Headache Basics & Types - Kiddo Head Pains
- Headache (cephalgia): Pain in head/upper neck. Common in children.
- Types:
- Primary: No underlying cause. E.g., Migraine, Tension-Type Headache (TTH).
- Secondary: Due to pathology. E.g., Infection, tumor, ↑ICP.
- ⚠️ Red Flags (SNOOPP):
- Systemic: Fever, weight loss, immunosuppression.
- Neurologic: Focal deficits, papilledema, altered mental status, seizures.
- Onset: Sudden (thunderclap), new in child <5 yrs, or recent significant change.
- Occipital: Especially if isolated and in young children.
- Pattern: Progressive, wakes from sleep, worse with Valsalva/cough, postural aggravation.
- 📌 SNOOPP helps screen for serious underlying causes.
⭐ Migraine is the most common cause of recurrent headaches in children.
Pediatric Migraine - Little Brain Storms

- Common primary headache; ~7-10% child prevalence.
- Clinical (vs. Adults):
- Shorter: 1-72 hrs.
- Often bilateral (frontal/temporal).
- Prominent GI: Nausea, vomiting, abdominal pain.
- Aura: Visual (common), sensory.
- Diagnosis: ICHD-3 (≥5 attacks).
- Variants: Abdominal Migraine, Cyclical Vomiting (CVS), Benign Paroxysmal Vertigo (BPV).
- Management:
- Acute: Ibuprofen (10 mg/kg); Sumatriptan (age-specific).
- Prophylaxis: Topiramate, Propranolol (frequent/disabling).
- Non-pharm: Trigger avoidance, lifestyle.
⭐ Pediatric migraine attacks are often shorter (1-72h), bilateral, with prominent GI symptoms; aura may be atypical (e.g., confusion).
Other Headaches & Red Flags - Danger Signals
-
Tension-Type Headache (TTH):
- Most common primary headache.
- Bilateral, non-pulsating, "band-like" pressure.
- Mild-moderate intensity. Not worsened by routine activity.
- No nausea/vomiting; photophobia OR phonophobia (not both).
- Rx: NSAIDs, Paracetamol. Prophylaxis: Amitriptyline.
-
Headache Red Flags (Danger Signals) 📌 SNOOP + 3 P's:
- Systemic symptoms (fever, weight loss) or risk factors (cancer, HIV).
- Neurologic signs/symptoms (focal deficits, altered mental status, seizures).
- Onset: Sudden ("thunderclap"), or new/progressive in child < 5 yrs.
- Occipital location (posterior fossa tumor risk).
- Papilledema (check fundus!).
- Pattern change (↑frequency/severity, awakens from sleep).
- Precipitated by Valsalva/cough/exertion, or Postural trigger.
⭐ > Occipital headache in a child is a red flag for a posterior fossa tumor until proven otherwise.

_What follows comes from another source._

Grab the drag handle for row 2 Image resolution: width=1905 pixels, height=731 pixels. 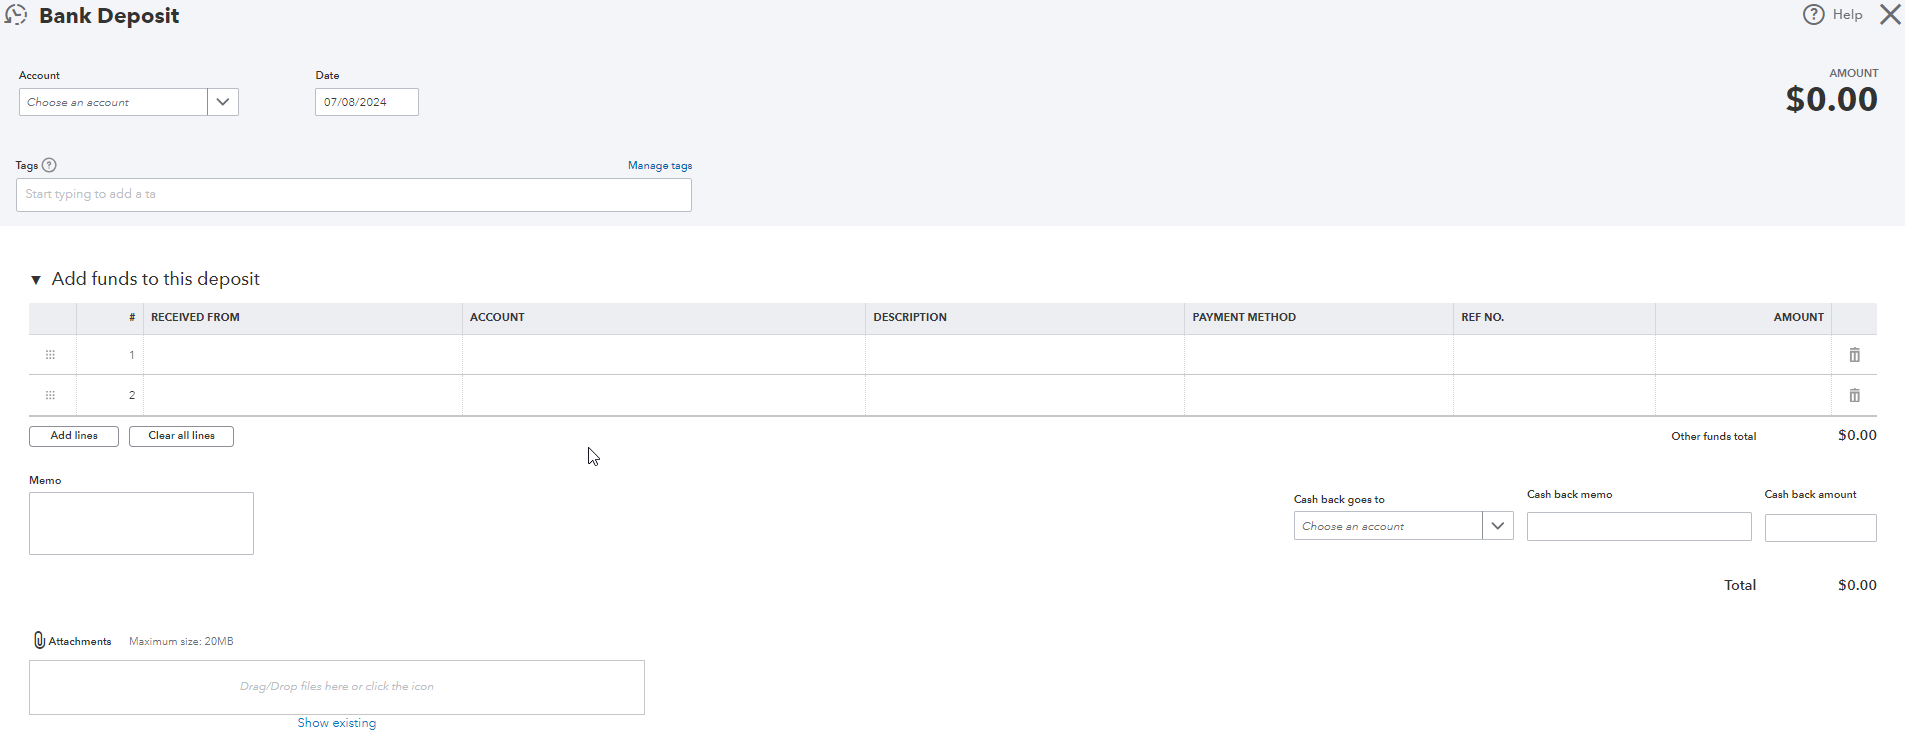50,395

Headache Management - Kid-Friendly Relief
- Non-Pharmacological First! (Pillar of management)
- Lifestyle: Regular sleep, hydration, balanced diet, identify & avoid triggers.
- Stress reduction: Relaxation techniques, CBT, biofeedback.
- Acute (Abortive) Therapy: (Step-up approach)
- Mild: Rest, paracetamol (15 mg/kg), ibuprofen (10 mg/kg).
- Migraine (Mod-Severe): If simple analgesics fail or severe onset.
- Triptans: Sumatriptan Nasal Spray (>12y), Rizatriptan ODT (>6y), Almotriptan tabs (>12y).
- Antiemetics: Ondansetron, Domperidone (⚠️ QT risk).
- Prophylactic (Preventive) Therapy:
- Indications: ≥4 headache days/month, prolonged attacks, significant disability, or abortive therapy failure/overuse.
- Meds: Propranolol, Topiramate (⚠️ cognitive effects), Amitriptyline, Flunarizine. Cyproheptadine (esp. <7y, appetite stimulant).
⭐ In children >12 years with acute moderate-to-severe migraine, sumatriptan nasal spray (10-20 mg) is a preferred first-line specific therapy if NSAIDs are insufficient.

High‑Yield Points - ⚡ Biggest Takeaways
- Migraine in children: often bilateral, shorter duration; positive family history common. Aura may occur.
- Tension-type headache (TTH): typically bilateral, "band-like" pressure, not worsened by routine activity.
- Key Red Flags: sudden severe onset, neurological deficits, papilledema, persistent morning vomiting, age <5.
- Acute treatment: ibuprofen or paracetamol. Sumatriptan (nasal/oral) for adolescent migraines.
- Consider prophylaxis (e.g., propranolol, topiramate) for frequent or disabling migraines.
- Medication Overuse Headache (MOH): identify early; caused by frequent analgesic/triptan use.